20Donc, transformation et création de lieux où il devient possible de vivre sa folie, c’est-à-dire où l’aliénation sociale n’écrase pas l’aliénation psychopathologique du sujet psychotique et où celle-ci devient donc accessible à un traitement thérapeutique. Cette idée d’une double aliénation impose dès lors à l’institution une double créativité : dans l’analyse et la subversion de l’aliénation sociale qui se présente constamment sous des figures nouvelles ainsi que dans l’analyse de l’aliénation psychopathologique du sujet dont les figures inconscientes s’actualisent d’une manière toujours singulière sur nos dispositifs institutionnels. Face à l’évolution des pathologies et des logiques sociales, cette perspective soutenue par la psychothérapie institutionnelle permet à l’institution comme à ses praticiens de soutenir une lecture innovante de la clinique schizophrénique.

Bibliographie

Bibliographie

  • BONNAFÉ, L. 1991. Désaliéner ? Folie(s) et société(s), Toulouse, Presses universitaires du Mirail, 201.
  • COUPECHOUX, P. 2006. Un monde de fous. Comment notre société traite ses malades mentaux, Paris, Le Seuil.
  • FREUD, S. 1918. « Les voies nouvelles de la thérapeutique », dans La technique psychanalytique, Paris, PUF, 1972.
  • LACAN, J. 1966. « D’une question préliminaire à tout traitement possible de la psychose », dans Écrits, Paris, Le Seuil, 1999.
  • OURY, J. 1986. Le collectif, Paris, Éditions du Scarabée, coll. « L’ouverture psychiatrique ».
  • OURY, J. 1992. L’aliénation, Paris, Galilée.
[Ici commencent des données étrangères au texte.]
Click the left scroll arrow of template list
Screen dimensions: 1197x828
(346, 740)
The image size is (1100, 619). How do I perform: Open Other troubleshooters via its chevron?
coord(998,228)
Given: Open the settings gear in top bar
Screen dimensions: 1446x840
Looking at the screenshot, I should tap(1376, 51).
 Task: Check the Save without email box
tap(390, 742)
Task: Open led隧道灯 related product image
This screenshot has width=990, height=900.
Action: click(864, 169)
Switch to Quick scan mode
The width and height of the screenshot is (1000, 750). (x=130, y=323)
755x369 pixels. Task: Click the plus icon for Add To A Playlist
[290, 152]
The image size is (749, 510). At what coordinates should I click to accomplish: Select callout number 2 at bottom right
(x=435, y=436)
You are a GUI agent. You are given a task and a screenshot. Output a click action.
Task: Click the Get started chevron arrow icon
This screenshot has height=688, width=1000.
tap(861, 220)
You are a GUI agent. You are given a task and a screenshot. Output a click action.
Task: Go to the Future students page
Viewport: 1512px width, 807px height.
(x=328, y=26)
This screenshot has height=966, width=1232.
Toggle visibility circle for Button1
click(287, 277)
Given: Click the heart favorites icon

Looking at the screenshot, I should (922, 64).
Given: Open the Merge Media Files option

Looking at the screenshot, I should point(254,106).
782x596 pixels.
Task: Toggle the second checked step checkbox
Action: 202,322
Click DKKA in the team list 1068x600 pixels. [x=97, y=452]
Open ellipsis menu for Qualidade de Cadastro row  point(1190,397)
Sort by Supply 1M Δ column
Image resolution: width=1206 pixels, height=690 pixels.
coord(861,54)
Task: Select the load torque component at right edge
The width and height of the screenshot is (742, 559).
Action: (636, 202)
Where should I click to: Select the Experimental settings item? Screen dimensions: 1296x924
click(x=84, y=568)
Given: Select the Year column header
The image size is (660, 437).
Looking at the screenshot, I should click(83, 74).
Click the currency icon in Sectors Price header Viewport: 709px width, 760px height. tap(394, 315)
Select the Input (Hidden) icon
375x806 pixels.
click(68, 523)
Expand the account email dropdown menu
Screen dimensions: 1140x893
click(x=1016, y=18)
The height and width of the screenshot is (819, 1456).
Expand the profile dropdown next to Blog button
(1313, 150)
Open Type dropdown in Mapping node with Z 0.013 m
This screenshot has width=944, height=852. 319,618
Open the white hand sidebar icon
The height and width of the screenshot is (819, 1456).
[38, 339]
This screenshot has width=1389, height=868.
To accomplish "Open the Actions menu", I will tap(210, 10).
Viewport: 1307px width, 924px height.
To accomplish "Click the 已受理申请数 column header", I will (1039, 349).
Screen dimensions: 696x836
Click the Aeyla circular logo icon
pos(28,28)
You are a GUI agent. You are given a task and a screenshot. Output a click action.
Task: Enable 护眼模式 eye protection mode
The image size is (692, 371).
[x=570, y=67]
Mots-clés éditeurs : aliénation, institution, psychothérapie institutionnelle, psychanalyse, psychiatrie, Schizophrénie

Mise en ligne 03/12/2012

https://doi.org/10.3917/rppg.059.0045

Notes

  • [1]
    L. Bonnafé, Désaliéner ? Folie(s) et société(s), Toulouse, Presses universitaires du Mirail, 1991, p. 201.
  • [2]
    Dans son ouvrage Un monde de fous (Paris, Le Seuil, 2006), Patrick Coupechoux montre très bien que la famille, la rue et la prison ne constituent pas des dysfonctionnements dans la trajectoire de prise en charge de la schizophrénie que propose la société mais bien un fonctionnement.
  • [3]
    J. Oury, Le collectif, Paris, Éditions du Scarabée, coll. « L’ouverture psychiatrique », 1986, p. 175.
  • [4]
    J. Lacan, 1966, « D’une question préliminaire à tout traitement possible de la psychose », dans Écrits, Paris, Le Seuil, 1999, 583.
  • [5]
    J. Oury, L’aliénation, Paris, Galilée, 1992, p. 21.
  • [6]
    Nous pourrions soulever, à partir des travaux de Pierre Bourdieu, la possibilité d’apercevoir, dans un dépassement de Marx, une troisième forme d’aliénation sociale qui relève de l’intériorisation des rapports de domination qui structurent cette aliénation sociale. Cette intériorisation structurant, dès lors, des structures internes aliénées homologues aux structures externes dont elles sont issues et qu’elles reproduiront.